Problem statement:
Filter the data for lines with the word "Граѓански" and copy those lines.

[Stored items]
• • •
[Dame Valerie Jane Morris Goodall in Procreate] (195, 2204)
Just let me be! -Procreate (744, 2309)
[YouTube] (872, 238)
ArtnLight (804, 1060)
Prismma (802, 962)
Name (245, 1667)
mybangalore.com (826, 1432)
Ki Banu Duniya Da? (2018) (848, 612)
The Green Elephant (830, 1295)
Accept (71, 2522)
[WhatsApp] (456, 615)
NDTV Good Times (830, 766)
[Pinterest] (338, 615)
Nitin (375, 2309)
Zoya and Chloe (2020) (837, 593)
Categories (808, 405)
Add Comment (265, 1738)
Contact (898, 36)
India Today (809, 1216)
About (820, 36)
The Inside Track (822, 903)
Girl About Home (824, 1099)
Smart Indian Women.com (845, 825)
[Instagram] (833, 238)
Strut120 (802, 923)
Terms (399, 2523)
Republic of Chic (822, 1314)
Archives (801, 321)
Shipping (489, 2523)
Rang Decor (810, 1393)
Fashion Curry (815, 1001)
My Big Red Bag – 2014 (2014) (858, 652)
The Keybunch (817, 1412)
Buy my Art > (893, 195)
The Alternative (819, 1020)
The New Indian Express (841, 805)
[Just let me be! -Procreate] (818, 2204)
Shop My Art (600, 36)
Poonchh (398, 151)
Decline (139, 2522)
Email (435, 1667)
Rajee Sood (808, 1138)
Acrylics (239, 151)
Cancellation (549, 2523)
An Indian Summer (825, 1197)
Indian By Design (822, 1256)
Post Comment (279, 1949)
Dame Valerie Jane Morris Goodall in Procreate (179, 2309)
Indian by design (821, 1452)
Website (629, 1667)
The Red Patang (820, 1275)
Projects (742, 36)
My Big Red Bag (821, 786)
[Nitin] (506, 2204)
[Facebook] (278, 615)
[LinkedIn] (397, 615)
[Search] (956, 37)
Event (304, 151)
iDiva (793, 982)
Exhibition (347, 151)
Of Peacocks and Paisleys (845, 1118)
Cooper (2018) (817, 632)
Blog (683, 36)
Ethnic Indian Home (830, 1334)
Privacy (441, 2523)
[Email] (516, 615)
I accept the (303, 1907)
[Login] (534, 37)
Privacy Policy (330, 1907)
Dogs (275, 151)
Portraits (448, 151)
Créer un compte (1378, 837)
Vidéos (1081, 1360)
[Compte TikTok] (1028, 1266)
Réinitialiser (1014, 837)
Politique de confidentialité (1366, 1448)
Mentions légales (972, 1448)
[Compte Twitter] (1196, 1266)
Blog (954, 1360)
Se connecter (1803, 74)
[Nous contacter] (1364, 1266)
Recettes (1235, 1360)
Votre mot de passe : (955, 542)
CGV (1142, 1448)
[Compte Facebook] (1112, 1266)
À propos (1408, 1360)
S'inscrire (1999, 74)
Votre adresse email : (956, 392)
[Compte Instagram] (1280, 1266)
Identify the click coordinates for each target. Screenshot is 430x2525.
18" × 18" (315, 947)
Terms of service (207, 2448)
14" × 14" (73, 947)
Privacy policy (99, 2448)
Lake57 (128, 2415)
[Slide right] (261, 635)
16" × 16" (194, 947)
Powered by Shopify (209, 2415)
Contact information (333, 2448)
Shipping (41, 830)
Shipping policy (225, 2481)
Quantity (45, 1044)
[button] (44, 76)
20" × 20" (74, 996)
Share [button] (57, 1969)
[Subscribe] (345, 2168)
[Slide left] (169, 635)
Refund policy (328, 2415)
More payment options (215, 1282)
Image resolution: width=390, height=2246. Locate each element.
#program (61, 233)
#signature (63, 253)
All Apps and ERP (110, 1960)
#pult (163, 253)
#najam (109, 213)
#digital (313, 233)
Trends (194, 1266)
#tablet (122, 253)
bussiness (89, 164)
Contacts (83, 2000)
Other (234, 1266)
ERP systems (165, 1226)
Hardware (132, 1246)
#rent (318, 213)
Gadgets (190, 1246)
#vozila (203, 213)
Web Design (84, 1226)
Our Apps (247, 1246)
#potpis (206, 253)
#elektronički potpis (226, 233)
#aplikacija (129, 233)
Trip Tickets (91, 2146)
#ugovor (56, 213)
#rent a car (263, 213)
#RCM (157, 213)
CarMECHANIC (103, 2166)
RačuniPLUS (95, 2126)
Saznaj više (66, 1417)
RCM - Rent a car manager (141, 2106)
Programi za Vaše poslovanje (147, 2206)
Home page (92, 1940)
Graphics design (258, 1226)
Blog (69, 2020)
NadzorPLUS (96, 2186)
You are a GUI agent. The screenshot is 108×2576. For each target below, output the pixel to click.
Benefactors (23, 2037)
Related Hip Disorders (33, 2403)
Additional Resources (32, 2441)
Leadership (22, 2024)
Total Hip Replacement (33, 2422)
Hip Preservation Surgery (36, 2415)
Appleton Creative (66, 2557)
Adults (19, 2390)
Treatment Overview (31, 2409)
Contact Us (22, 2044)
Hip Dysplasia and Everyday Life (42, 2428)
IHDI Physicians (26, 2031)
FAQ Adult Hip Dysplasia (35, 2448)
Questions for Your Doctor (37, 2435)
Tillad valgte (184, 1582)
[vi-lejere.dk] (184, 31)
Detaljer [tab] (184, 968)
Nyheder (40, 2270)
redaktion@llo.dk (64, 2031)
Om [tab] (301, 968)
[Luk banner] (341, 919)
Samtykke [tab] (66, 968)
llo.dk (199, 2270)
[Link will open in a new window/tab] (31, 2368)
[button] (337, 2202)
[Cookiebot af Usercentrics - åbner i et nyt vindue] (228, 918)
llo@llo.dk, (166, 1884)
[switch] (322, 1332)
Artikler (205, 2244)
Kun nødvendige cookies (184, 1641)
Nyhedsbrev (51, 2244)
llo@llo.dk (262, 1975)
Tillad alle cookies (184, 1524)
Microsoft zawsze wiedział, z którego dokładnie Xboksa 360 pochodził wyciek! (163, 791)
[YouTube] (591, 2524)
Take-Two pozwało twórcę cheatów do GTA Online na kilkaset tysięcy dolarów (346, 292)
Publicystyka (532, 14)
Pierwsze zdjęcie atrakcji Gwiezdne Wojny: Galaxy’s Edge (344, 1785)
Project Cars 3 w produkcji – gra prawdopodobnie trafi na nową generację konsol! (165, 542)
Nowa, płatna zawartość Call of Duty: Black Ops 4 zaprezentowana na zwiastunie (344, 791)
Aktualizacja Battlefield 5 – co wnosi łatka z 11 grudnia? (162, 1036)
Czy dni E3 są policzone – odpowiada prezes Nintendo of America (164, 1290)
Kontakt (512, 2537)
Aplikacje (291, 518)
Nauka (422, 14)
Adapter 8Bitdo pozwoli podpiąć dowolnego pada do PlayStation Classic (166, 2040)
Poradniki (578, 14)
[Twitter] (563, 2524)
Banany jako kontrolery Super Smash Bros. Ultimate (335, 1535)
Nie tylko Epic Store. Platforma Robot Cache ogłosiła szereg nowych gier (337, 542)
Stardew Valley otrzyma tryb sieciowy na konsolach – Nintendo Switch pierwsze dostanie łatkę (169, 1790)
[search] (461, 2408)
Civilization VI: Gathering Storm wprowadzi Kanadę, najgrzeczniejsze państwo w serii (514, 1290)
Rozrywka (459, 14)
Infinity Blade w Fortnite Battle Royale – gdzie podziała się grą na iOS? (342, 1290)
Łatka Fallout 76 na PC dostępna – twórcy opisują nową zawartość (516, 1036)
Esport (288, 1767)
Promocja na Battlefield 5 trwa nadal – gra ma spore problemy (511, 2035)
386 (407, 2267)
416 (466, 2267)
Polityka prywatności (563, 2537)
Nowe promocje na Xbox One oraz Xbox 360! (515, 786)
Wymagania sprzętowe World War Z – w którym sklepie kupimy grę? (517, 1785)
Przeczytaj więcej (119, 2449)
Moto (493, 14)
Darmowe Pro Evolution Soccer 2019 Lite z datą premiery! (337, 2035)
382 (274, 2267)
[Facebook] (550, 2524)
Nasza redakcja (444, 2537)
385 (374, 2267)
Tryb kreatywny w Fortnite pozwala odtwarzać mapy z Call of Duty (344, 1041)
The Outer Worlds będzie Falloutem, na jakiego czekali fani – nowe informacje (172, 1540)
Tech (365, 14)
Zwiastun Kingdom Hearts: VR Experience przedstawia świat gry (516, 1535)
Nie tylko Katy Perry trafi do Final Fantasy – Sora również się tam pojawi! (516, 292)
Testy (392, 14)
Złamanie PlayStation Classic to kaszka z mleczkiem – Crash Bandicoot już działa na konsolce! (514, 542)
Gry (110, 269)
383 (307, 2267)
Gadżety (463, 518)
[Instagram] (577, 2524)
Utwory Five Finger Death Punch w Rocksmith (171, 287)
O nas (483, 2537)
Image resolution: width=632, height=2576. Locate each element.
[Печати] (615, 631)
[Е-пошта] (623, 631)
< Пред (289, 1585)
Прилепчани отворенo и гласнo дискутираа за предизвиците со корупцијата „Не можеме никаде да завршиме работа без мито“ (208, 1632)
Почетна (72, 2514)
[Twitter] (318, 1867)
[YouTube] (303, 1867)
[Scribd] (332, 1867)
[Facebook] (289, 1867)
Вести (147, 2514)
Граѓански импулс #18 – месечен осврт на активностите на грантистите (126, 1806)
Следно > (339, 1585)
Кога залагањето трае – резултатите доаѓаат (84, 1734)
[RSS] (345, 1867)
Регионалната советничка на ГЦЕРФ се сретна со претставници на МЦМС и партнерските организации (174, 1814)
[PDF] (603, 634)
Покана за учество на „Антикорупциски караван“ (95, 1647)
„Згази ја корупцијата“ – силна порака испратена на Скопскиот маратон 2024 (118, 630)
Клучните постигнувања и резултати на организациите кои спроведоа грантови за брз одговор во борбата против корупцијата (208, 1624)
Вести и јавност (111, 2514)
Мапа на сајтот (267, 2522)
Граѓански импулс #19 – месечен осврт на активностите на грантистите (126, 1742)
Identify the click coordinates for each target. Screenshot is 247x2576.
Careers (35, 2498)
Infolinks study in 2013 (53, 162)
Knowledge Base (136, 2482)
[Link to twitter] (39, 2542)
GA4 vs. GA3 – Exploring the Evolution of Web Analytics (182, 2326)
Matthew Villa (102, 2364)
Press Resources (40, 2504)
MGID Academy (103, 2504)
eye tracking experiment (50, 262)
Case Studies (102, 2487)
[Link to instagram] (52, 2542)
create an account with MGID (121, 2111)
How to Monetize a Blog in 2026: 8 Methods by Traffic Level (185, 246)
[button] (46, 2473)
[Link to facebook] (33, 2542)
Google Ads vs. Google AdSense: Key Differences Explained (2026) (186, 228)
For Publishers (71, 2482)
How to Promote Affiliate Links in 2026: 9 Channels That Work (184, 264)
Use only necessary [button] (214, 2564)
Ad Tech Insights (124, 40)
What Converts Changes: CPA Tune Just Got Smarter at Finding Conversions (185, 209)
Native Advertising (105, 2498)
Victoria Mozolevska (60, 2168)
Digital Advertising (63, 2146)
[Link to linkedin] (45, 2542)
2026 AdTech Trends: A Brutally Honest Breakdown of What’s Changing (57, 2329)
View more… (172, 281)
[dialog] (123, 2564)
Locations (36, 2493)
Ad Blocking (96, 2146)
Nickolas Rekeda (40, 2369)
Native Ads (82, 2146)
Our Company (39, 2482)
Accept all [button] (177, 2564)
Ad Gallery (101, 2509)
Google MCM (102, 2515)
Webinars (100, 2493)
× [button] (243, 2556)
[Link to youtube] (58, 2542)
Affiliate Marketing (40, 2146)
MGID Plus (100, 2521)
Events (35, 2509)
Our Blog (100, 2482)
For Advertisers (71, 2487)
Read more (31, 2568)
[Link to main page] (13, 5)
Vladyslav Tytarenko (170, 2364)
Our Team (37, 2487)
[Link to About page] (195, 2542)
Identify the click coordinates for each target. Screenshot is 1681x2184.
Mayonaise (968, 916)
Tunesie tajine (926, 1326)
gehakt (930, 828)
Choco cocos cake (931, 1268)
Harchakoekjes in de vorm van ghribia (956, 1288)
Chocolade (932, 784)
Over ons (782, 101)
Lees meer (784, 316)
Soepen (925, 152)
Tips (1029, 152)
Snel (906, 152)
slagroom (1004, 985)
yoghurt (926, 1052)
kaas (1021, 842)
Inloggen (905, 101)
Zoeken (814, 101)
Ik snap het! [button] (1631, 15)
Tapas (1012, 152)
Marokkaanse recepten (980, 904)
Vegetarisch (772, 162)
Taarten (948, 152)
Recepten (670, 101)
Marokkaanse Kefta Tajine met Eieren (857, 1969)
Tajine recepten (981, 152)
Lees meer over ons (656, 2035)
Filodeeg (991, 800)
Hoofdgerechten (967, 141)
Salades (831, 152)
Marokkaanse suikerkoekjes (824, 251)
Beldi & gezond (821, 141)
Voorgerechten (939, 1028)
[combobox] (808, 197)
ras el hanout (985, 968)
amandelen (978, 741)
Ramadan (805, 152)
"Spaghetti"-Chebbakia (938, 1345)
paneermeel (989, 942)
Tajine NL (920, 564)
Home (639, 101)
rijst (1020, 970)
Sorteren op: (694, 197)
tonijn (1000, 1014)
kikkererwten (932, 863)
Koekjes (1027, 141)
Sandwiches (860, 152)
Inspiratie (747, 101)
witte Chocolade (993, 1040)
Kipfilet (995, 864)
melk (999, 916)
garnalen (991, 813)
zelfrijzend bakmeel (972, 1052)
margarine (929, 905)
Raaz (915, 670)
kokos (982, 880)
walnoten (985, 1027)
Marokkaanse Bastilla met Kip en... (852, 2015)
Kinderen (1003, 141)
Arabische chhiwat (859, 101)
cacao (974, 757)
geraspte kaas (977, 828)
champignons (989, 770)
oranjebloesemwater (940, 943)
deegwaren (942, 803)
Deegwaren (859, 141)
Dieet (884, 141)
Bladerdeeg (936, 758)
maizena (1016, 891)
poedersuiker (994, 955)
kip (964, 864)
• • •
Response:
Граѓански импулс #18 – месечен осврт на активностите на грантистите (126, 1806)
Граѓански импулс #19 – месечен осврт на активностите на грантистите (126, 1742)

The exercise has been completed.